Поезд спешил вперёд, птица летела рядом. Мудрая птица думала, глядя на крутящиеся колёса, что чем медленнее она живёт, тем скорее приближается к смерти. Ведь скорость движения к смерти зависит от течения жизни – чем медленней и скупее жизнь, чем слабее работа крыльев, чем реже она даёт тепла нуждающимся в её тепле, тем ближе чёрная яма, в которую проваливаешься когда-нибудь.
Глядя на женщину в окне поезда, птица размышляла о человеке: чем это нелетучее существо связано с небом, с миром. Болью в первую очередь – от пуповины, которую перерезают в детстве, до предсмертной корчи в момент кончины. «Боль, – думала птица, – то самое связующее звено между землёй и небом. Самоубийство – бритва, петля – боль физическая, которую человек нормальный перенести не в силах. Боль – их ответ за грех, за жизнь, ненужно прожитую. Для святых – переход безбольный. Людям грешным – боль и мучения».
Справа в частоколе деревьев, обвеваемых паровозным дымом, уже сгущалась предвечерняя тьма, а за оконной рамой вагона света не было, экономили. Птица, или не птица, бисеринами холодных глаз видела, как к двери купе, где ехало её сновидение, подходит кто-то грубый, нелепый и будит женщину дурацким куплетом:
Паровоз бежал,
колёса тёрлися,
вы не ждали нас,
а мы припёрлися.
Мария вынырнула из сна, а может, продолжала быть в нём, только сон был уже другой, в таком сне не хотелось жить, в таких снах, говорила ей мама в детстве, водятся скользкие уховёртки, они заползают в ухо, прогрызают ход тебе в голову и откладывают в мозгу личинки. И после ты делаешься старухой.
В открытой двери купе стоял тот самый, нахальный, смотрел на неё с улыбочкой и облизывал языком губы. Немой, её сосед по купе, заёрзал задницей по сиденью, вынул из кармана очки и нацепил их на лисий нос. Очки были ржавые, как селёдка, которую в голый год выдавали в застуженном Петрограде. Немой стал похож на Троцкого, каким его рисуют на карикатурах. Троцкого она видела пару раз.
Отпев про паровоз и колёса, шустрый сказал немому:
– Чудо, место ослободи, я к даме.
Немой, что без дара речи трясся в поезде которые сутки, приподнял заржавленные очки, посмотрел на шустрого из-под них, и у него прорезался голос:
– Я – Шохин-Ворохин-Василий-Сукин стояла звезда Стрелец до пупа человек от пупа же конь по всему подобию…
Мария попыталась понять его восставшую из немоты речь, но смысл прозвучавшей фразы ускользал, как из руки угорь.
Шустрый, заполонивший вход, выкатил глаза на её соседа. Слева и справа от его головы, как у сказочного Змея Горыныча, повырастали новые головы вместо срубленных мысленно её заговорившим попутчиком. Одна, лысая, яйцом, сказала, растягивая слова:
– Фа-а-нерку ему пра-а-бить по па-а-ня-а-тиям!

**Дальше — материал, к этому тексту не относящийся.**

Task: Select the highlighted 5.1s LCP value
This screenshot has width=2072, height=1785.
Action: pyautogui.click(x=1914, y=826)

– Всечь в бубен! – сказала другая, рыжая, с проплешинами, как у драного по весне лиса.
Мария сидела ни жива ни мертва, как пробкой запертая в сосуде купе навязчивыми соседями. Чёрный посмотрел на неё, подмигнул и осклабился. Потом нацелил глаз на немого.

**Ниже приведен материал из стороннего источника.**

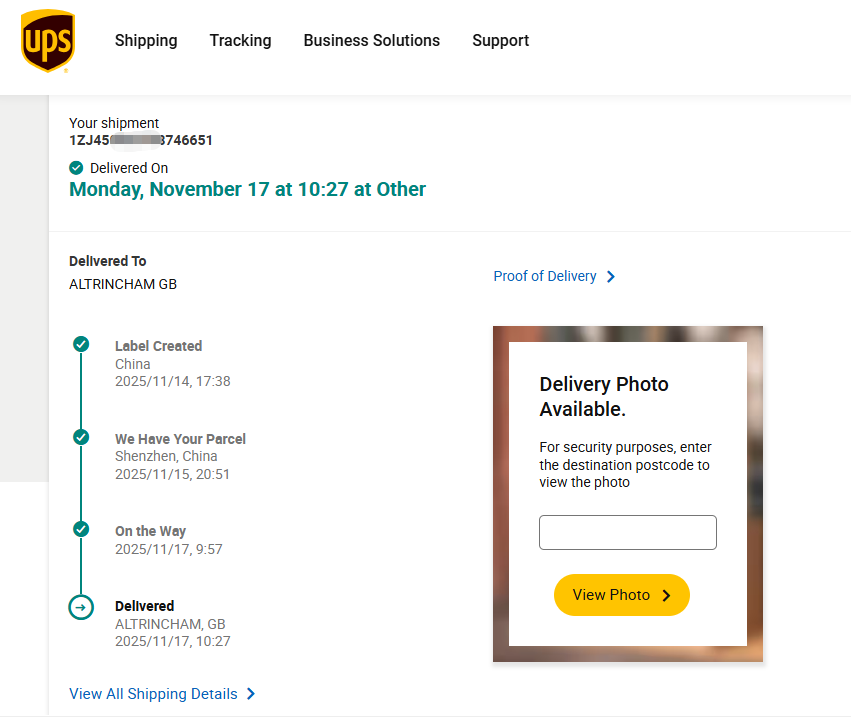Select the Delivered arrow circle icon
Image resolution: width=851 pixels, height=717 pixels.
point(81,607)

– Ты, батя, этого… того… – сказал он, наморщив лоб. – Ты мудруешь или святой? Такими словами шпаришь… Ладно, вали, святой. Мы люди добрые до поры до времени. В карты с нами потом сыграешь, а, Сукин-Шохин-Ворохин-Вася? Причаливай к нам в купе. А теперь выдь на минутку в тамбур, мне с дамой поговорить надобно.